Nearly the entire newspaper industry is in turmoil – McClatchy Newspapers recently sold 10 acres of land in Florida that was more valuable than the company's stock, according to Bloomberg.com. The land sold for $236 million; the value of the company’s stock was $234.7 million on May 27. According to Bloomberg.com, McClatchy’s stock has lost 94 percent of its value in the past five years.
That sounds very familiar to me.
Media giant Gannett has taken actions reminiscent of my experience at Sun-Times Media, requiring employees to take quarterly furloughs, cutting 20 percent of its workforce in the past three years and consolidating some of its newspaper design operations. So, instead of having a production staff that edits and designs and produces its own paper, Gannett plans to have regional hubs serving groups of newspapers in multiple states.
An aside: Maybe Gannett will do it right. Copley Newspapers tried to do it with The Courier-News and the other daily newspapers it eventually sold to the company now known as Sun-Times Media. Copley's effort was a miserable failure, resulting in embarrassing mistakes, stifled creativity and a homogenized design that failed to help the individual papers stand out much in their own communities. Ultimately, it only helped accelerate the loss of circulation.
Sun-Times Media, which dismantled the failed Copley experiment when it took over 10 or 11 years ago, decided it could do Copley one better when it chose to repeat the blunder in 2008. Company leaders who initiated the move said the Copley mistakes would not be repeated. Of course, those leaders had not lived through the creation of Copley's centralization monster. In that regard, they contributed yet another piece of anecdotal evidence in favor of philosopher and poet George Santayana's often misquoted expression, "Those who cannot remember the past are condemned to repeat it."
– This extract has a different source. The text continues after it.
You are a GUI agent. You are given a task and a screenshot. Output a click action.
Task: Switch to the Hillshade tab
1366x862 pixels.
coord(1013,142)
They increased the magnitude of the mistake by adding expectations regarding the use of new media but then failed to put in place any kind of plan to do so – if there was such a plan, it was never clearly communicated to the folks in the trenches. There were some of us who did have at least some of the vision for the changes that needed to take place, but we had no authority to implement those changes or to direct others to do so. As a result, at least in the West Division offices in Aurora, there was a group of people, each of whom held his or her own vision of how they believed the company should be run, but no one rallying the troops under a single, united vision.
Back on point: But where deserts lie, some see a promised land.
OK – there are several who might take exception to any suggestion that they have had any part in cultivating my taste (or lack thereof) in puns. To be fair, I'm quirky: When I was a kid with an aquarium, I was the one who liked ugly fish; as an adult, I still like ugly fish – and I like bad puns, too.
Puns are an occupational hazard, however, and whether they want to admit it or not, they have encouraged that.